O governador Confúcio Moura (PMDB) também está ameaçado pelas investigações: há indícios de que ele recebeu doações ilegais de campanha da quadrilha. Além disso, o governo fez uso de um luxuoso apartamento que, segundo a polícia, foi adquirido pelo traficante Beto Baba com dinheiro sujo. O imóvel foi utilizado pelo ex-ministro Mangabeira Unger quando ele assumiu o cargo de consultor do governo de Rondônia.

A Justiça de Rondônia enviou as provas para o Superior Tribunal de Justiça (STJ), que decidirá se abre processo contra Confúcio Moura.

Histórico – Diante das gravíssimas denúncias, a Assembleia Legislativa se manteve praticamente inerte. Partiram de um cidadão comum os pedidos para abertura de processo de cassação contra os deputados estaduais citados no inquérito. A Casa, que não tem Conselho de Ética, formou uma Comissão Processante para analisar as acusações contra os parlamentares.

Até agora, entretanto, os trabalhos não começaram – o argumento é o de que o inquérito ainda não chegou à assembleia. E, com base no histórico recente, poucos acreditam que haverá cassação de mandatos.

Ofício assinado por Hermínio Coelho, apreendido na casa de criminoso

Cassados – Rondônia tem apenas 1,8% dos parlamentares do Congresso, mas é terra de 17% dos deputados federais cassados desde 1988. São de lá os dois últimos parlamentares condenados no Supremo Tribunal Federal (STF): o deputado Natan Donadon (sem partido), que desviou recursos da Assembleia Legislativa, e Ivo Cassol (PP), senador envolvido em irregularidades quando era prefeito de Rolim de Moura, há uma década.

Depois dos crimes cometidos, Cassol viria a ser governador, e eis o resultado: perdeu o mandato na Justiça Eleitoral por compra de votos.

O governador Confúcio Moura é irmão de um desses personagens: Nobel Moura, que foi cassado por corrupção. Nobel ganhou o noticiário pela primeira vez em 1992, quando agrediu com um soco a colega Raquel Cândido (PTB-RO) no plenário da Câmara. Dois anos depois, Raquel – posteriormente condenada à prisão por assassinato – também foi cassada por seu envolvimento no escândalo dos Anões do Orçamento.

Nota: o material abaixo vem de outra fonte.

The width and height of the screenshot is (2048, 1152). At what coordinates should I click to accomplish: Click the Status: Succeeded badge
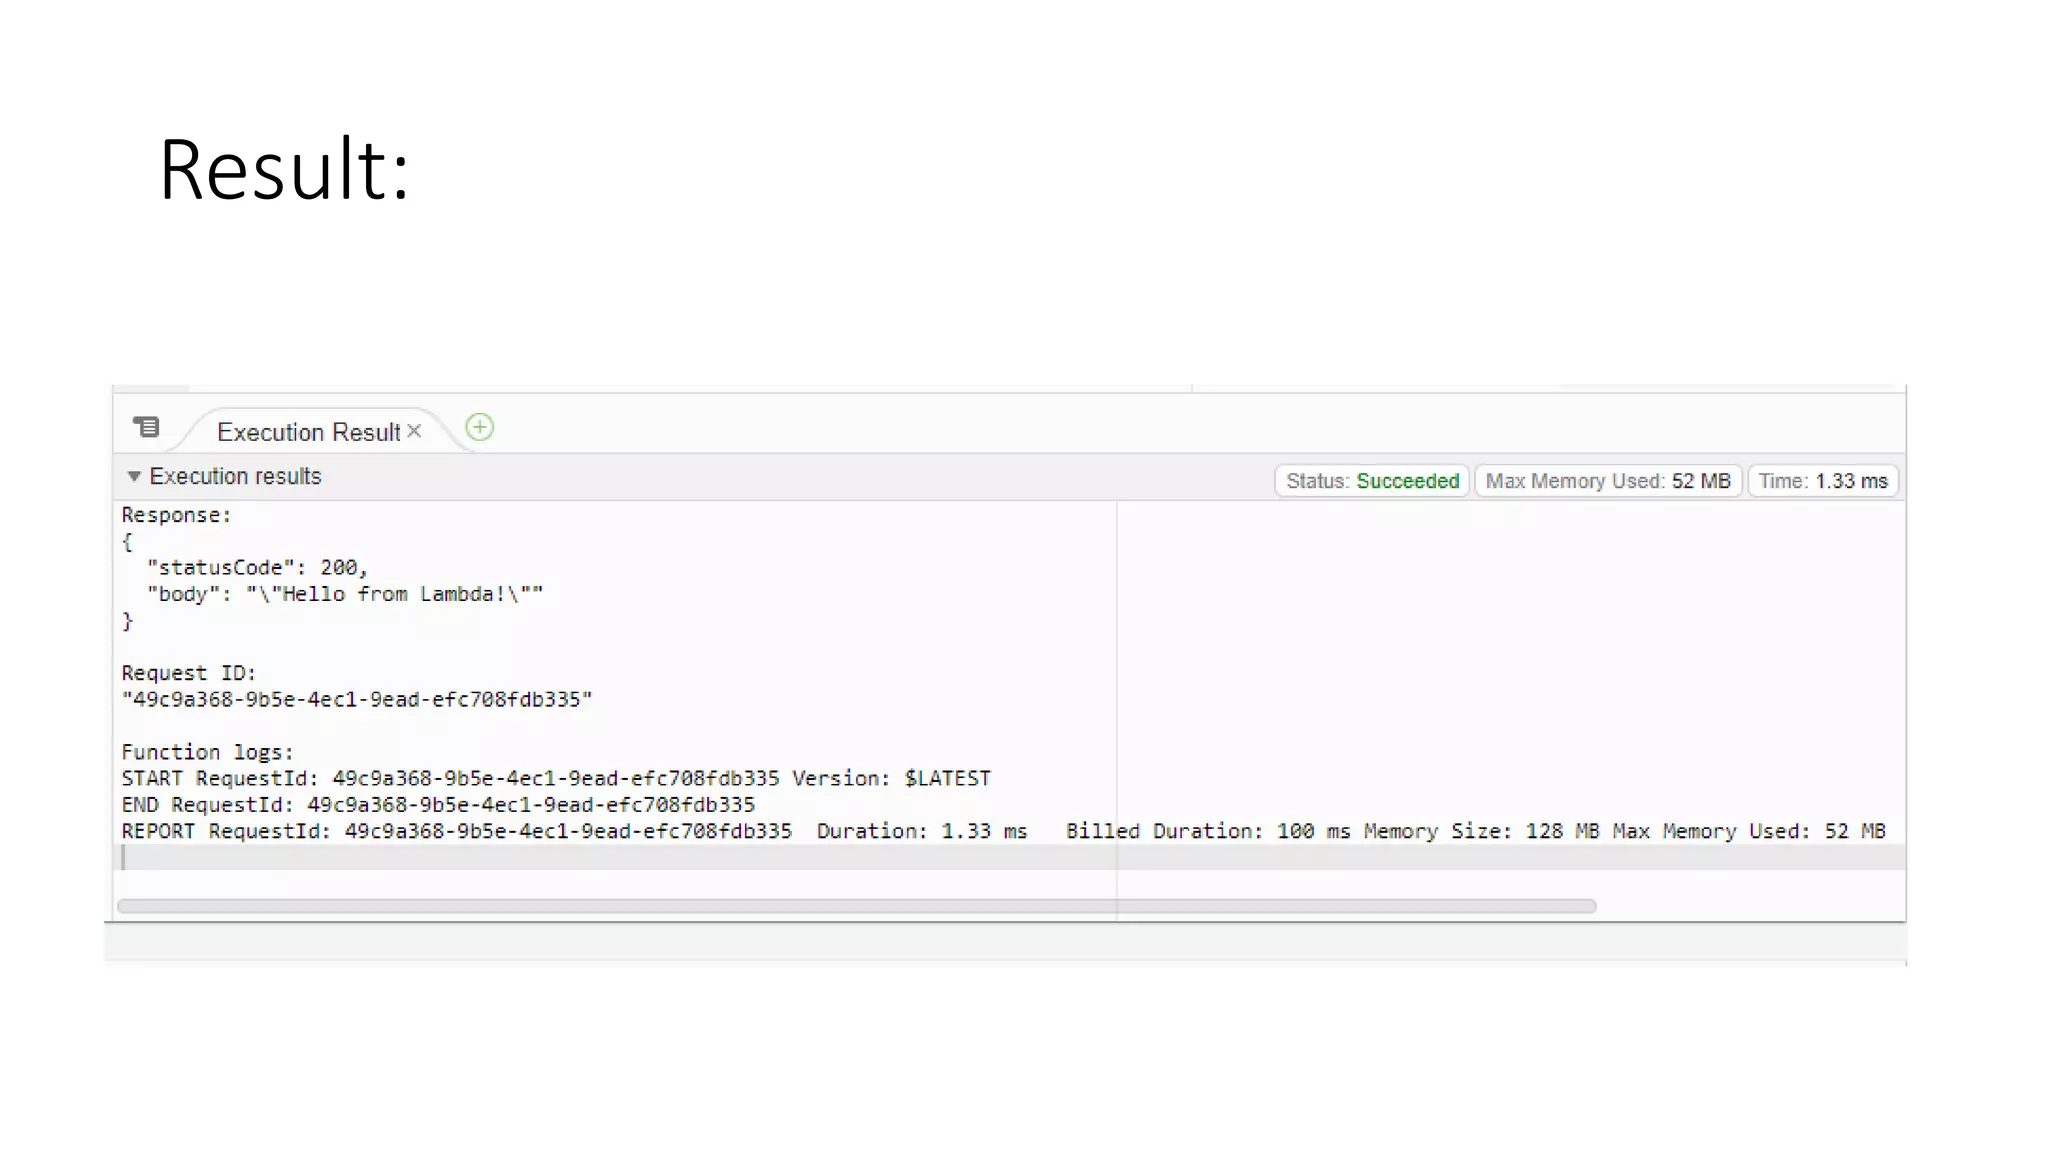1371,481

Atualmente, todos os três senadores de Rondônia tem processos na Justiça. O mesmo vale para cinco dos oito deputados federais. A média – 73% da bancada – é bem superior ao já inadmissível índice do Congresso, em torno de 53%.

Há precedentes ainda mais graves: o senador Olavo Pires, que vencera o primeiro turno das eleições para o governo do estado em 1990, foi assassinado durante o processo eleitoral. Oswaldo Piana, que havia ficado em terceiro lugar no primeiro turno, sagrou-se vencedor. Dois presos durante as investigações apontaram Piana como mandante do crime. Depois recuaram. A Justiça nunca conseguiu comprovar quem era o responsável pelo assassinato.

A Assembleia Legislativa do estado também foi palco de outro escândalo de proporções ainda maiores que o atual. Em 2006, uma operação da Polícia Federal revelou o desvio de pelo menos 70 milhões de reais em contratos da Casa. Além de juízes e integrantes do Ministério Público, nada menos do que 23 dos 24 deputados estaduais tinham participação no esquema – ninguém foi cassado.

O único que escapou das denúncias foi Neri Firigolo (PT). Mas isso não é atestado de honestidade: o parlamentar já foi flagrado empregando uma funcionária-fantasma e utilizando recursos da Câmara para bancar viagens de parentes.